--- BEGIN Exercise material ---

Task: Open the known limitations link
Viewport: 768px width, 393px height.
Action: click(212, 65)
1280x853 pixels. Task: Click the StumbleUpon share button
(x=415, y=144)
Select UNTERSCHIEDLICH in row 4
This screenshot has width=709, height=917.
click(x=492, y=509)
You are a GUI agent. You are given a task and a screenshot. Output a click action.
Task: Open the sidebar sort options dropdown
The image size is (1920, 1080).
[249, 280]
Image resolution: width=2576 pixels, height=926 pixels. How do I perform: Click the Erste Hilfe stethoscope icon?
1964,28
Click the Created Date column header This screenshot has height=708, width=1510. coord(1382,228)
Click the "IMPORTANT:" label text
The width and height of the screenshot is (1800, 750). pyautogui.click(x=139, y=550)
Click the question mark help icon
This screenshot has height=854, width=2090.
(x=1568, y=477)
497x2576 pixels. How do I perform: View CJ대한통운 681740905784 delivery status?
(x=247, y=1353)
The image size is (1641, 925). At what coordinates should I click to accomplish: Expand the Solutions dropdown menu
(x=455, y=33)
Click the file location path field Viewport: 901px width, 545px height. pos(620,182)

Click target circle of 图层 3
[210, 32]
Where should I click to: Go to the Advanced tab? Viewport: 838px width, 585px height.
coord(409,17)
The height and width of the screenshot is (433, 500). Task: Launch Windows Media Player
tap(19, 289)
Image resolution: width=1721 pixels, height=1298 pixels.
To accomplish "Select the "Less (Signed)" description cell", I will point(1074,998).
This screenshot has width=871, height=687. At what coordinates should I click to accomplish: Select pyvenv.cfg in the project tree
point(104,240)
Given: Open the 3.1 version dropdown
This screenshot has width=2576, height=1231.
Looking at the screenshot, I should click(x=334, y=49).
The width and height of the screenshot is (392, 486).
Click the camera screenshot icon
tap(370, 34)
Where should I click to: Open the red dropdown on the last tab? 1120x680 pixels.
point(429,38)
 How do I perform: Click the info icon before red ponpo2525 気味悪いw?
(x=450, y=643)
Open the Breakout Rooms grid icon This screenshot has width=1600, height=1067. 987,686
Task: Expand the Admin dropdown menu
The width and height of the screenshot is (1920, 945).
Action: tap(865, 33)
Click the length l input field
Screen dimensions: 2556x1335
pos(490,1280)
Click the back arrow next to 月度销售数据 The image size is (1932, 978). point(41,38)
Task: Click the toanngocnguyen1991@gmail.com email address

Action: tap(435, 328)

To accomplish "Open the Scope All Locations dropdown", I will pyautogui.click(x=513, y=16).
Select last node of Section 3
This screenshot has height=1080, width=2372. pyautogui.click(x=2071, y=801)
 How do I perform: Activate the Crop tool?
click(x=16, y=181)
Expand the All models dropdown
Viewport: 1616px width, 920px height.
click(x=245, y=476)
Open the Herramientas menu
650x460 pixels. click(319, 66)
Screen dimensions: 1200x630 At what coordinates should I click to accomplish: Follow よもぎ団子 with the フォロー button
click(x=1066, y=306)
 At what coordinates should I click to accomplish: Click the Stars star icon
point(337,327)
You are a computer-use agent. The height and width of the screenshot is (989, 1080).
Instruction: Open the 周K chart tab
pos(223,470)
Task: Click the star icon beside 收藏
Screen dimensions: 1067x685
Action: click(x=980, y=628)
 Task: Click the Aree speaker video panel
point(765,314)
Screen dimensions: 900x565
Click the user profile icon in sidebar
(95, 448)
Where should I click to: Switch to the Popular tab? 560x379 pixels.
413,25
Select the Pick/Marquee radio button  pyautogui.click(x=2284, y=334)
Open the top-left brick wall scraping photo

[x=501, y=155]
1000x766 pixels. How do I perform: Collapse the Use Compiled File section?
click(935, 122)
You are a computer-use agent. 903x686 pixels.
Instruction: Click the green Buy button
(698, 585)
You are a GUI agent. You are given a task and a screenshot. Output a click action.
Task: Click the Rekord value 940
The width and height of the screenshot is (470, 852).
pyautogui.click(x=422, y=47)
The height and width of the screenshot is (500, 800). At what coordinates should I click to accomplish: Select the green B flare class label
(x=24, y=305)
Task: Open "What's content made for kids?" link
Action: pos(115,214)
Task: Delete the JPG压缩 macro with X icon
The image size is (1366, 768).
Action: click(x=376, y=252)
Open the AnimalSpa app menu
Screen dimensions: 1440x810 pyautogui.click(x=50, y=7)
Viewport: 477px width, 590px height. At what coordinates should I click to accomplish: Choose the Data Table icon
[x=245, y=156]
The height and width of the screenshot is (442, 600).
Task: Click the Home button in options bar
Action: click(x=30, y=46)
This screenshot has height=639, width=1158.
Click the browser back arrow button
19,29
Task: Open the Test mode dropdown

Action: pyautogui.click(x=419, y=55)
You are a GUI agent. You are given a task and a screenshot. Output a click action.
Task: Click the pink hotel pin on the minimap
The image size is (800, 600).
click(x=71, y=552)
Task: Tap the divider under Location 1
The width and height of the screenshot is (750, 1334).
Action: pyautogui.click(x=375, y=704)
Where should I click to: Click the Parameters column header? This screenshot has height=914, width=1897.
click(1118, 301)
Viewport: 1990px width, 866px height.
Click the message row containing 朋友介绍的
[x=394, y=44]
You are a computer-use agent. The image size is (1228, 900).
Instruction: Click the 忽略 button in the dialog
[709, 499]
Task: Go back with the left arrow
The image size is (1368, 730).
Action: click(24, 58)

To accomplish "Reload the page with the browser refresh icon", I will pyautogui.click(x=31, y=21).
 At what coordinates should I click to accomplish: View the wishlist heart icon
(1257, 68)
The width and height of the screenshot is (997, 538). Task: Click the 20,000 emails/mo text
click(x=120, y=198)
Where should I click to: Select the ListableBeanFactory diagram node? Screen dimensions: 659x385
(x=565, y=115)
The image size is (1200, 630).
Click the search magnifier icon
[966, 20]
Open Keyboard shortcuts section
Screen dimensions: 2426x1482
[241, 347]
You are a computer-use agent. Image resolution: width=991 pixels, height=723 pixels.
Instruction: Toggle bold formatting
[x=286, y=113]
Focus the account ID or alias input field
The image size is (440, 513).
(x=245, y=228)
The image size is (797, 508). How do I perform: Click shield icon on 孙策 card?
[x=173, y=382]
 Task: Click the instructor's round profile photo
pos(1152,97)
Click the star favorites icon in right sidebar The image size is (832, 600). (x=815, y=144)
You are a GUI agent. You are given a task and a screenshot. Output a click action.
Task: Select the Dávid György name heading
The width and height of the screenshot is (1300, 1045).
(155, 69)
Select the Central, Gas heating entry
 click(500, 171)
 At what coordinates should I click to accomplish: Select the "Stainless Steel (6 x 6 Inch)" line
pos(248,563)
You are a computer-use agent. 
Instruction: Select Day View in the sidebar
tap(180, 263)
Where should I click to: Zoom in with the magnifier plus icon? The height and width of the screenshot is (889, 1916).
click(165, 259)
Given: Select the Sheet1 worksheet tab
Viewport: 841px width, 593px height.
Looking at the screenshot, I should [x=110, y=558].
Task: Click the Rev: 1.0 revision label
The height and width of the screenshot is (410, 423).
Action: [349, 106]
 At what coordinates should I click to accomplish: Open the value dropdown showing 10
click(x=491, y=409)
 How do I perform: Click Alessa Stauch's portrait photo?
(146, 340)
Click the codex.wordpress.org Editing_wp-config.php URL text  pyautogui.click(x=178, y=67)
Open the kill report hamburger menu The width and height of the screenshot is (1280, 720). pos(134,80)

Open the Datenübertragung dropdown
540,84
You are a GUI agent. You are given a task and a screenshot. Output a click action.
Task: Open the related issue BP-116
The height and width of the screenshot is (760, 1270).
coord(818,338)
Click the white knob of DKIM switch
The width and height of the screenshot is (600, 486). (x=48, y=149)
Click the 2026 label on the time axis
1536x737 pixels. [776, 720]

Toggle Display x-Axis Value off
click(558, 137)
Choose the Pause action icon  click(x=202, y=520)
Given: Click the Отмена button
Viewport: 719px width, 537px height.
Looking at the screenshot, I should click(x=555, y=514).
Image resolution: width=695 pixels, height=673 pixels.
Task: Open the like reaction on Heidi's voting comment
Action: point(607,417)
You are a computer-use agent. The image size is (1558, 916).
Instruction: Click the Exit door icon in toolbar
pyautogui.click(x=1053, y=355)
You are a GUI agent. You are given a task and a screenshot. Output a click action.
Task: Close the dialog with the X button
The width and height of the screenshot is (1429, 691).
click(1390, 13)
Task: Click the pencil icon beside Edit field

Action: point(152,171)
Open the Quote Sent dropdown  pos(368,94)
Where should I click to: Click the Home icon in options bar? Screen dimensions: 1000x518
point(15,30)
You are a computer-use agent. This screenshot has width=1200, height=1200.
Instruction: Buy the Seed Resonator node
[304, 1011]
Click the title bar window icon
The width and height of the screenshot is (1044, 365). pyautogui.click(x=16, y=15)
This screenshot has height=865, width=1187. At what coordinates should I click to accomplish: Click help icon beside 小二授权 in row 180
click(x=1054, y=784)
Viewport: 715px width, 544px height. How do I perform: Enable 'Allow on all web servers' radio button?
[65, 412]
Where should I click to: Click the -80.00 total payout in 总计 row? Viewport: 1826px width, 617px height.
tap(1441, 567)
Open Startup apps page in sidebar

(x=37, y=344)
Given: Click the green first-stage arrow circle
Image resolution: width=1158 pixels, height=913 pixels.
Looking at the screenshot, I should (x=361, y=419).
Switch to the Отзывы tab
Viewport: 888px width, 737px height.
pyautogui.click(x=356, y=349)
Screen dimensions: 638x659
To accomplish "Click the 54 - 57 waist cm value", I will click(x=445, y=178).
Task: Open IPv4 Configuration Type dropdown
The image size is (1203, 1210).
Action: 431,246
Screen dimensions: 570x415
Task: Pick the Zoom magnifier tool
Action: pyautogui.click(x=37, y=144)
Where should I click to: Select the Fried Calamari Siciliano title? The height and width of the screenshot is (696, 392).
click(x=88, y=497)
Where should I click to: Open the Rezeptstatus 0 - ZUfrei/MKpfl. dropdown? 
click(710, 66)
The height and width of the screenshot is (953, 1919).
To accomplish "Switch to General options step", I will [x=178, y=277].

--- END Exercise material ---

### Goal of the exercise
Print the entries from the line with "Given: Click the Отмена button" to the line with "Action: point(607,417)", unchanged, both lines included.

### Response below
Given: Click the Отмена button
Viewport: 719px width, 537px height.
Looking at the screenshot, I should click(x=555, y=514).
Image resolution: width=695 pixels, height=673 pixels.
Task: Open the like reaction on Heidi's voting comment
Action: point(607,417)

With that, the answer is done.